Ikzelf kan me nog goed herinneren dat een lieve collega mij 18 jaar geleden, toen ik begon in het vak als uitvaartbegeleider, tegen mij zei “Je moet het vooral niet allemaal gewoon gaan vinden, kom zo nu en dan bij me langs om me te vertellen hoe je dag was”. Adrie Kloosterman was een kanjer daarin en begreep dat ‘het vak’ iets ons vraagt wat absoluut aandacht verdient.
En zo kwam het dat ik zo nu en dan met hem belde. Bijvoorbeeld wanneer ik in 1 week tijd met 2 zelfdodingen en het overlijden van een kind te maken kreeg. Situaties waarbij je dan ook echt bij mijn collega- overledeneverzorgers binnenliep om te overleggen. Wat is er nog mogelijk was aan opbaren. Welke reconstructieve acties kunnen worden genomen zodat de nabestaanden nog afscheid kunnen nemen. Kunnen we ‘desnoods’ alleen nog een hand opbaren? En samen met de verzorgers ‘raap je’ iemand bijeen, als ware het een puzzel. Achteraf weet ik van mezelf dat ik dat als een soort onwerkelijke film aan mij voorbij liet gaan. Ik was bezig met mijn werk en troostte me met de gedachten dat we met een team er alles aan deden er voor de nabestaanden te zijn. De overledene was er immers niet meer. En toch….
En zo zijn er voldoende situaties waar collega’s in het vak mee te maken krijgen: een opgebaard kind waar je dagelijks ‘de controle’ bij doet en de volgende details van de uitvaart bespreekt met murw-geslagen ouders. En dat terwijl jij misschien wel kinderen in dezelfde leeftijd hebt.
De overledene die al een aantal dagen dood in het water ligt of de collega’s die zich al die maanden hebben ontfermd over de slachtoffers van de MH17. Wanneer je dagelijks te maken krijgt met verhalen en situaties die gaan over onze kwetsbaarheid is het niet meer dan normaal dat je er toch over kunt praten.

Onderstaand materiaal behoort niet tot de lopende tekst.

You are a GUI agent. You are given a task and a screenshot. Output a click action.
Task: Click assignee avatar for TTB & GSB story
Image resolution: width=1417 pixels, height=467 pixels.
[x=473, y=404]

Dat kan doorgaans niet echt met vrienden en bekenden, is ook mijn ervaring. Als je het erover wilt hebben, doe je het liefste met collega’s of zorgprofessionals. Mensen die het werk begrijpen en ook de humor die erbij hoort om je staande te houden. Mensen die aan een half woord genoeg hebben om te herkennen waar je je bevond in die specifieke situatie rond een overlijden.
Werkgevers en collega’s doen er dan ook goed aan oog en oor te hebben voor de situaties in het werk, voor de verhalen. Maar ook de kleine ondernemers doen er verstandig aan eens te babbelen met mensen uit hun netwerk. Vaak gaat het overigens niet over uitgebreide snikverhalen. Veelal gaat het gewoon over je verhaal kunnen doen. Soms is dat al genoeg.
Doen we dit niet, dan kan het zijn dat hele goede uitvaartprofessionals ineens omvallen. De grootse ‘die-hards’ knappen ineens of worden emotieloos. Dat is niet wat we moeten willen.
Uitvaartzorg gaat wat mij betreft over zorg voor onze klanten, maar ook over zorg voor elkaar.